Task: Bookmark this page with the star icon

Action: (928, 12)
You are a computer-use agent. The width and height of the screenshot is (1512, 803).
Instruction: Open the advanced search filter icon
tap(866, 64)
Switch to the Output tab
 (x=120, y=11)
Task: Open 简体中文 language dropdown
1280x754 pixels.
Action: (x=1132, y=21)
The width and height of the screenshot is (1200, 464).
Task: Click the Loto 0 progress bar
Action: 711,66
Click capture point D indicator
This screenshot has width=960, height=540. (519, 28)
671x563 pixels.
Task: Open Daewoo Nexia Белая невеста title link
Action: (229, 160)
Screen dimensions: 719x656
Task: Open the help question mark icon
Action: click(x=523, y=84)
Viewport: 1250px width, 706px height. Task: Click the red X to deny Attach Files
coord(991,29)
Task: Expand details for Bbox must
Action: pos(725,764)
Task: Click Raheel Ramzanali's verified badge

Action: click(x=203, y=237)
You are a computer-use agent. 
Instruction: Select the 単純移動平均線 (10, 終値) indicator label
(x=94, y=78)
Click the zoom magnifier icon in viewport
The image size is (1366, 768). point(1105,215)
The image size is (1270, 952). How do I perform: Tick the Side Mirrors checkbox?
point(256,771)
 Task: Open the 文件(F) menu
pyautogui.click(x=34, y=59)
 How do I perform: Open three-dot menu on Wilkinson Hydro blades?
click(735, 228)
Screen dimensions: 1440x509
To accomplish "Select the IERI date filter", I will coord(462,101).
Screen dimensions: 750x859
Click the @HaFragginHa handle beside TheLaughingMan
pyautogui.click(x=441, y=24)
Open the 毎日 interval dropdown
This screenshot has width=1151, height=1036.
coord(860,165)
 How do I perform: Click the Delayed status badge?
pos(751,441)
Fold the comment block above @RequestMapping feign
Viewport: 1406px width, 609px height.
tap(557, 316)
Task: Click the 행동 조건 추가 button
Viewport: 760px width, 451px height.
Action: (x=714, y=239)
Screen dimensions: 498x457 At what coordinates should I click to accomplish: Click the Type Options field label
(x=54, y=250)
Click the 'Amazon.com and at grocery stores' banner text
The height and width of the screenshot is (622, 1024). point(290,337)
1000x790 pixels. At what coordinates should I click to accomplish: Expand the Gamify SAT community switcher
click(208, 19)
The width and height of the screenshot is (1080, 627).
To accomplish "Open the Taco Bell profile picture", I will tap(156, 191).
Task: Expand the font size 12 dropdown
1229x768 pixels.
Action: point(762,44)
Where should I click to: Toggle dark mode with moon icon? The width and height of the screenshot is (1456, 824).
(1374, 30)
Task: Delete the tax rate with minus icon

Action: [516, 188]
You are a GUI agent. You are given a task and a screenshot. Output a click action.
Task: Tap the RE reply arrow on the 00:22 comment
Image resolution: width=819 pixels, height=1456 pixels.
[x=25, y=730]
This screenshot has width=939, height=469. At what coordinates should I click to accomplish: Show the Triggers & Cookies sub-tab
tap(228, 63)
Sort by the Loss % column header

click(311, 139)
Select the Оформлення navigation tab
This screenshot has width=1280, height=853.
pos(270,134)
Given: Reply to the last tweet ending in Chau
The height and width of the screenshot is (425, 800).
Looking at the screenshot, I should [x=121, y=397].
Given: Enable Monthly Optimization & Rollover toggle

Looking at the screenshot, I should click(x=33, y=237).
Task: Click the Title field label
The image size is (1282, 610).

▶ **EXERCISE PROMPT**
Only the number is wanted: how many lines in the listing contain the word "dropdown"?

▶ **RESPONSE**
3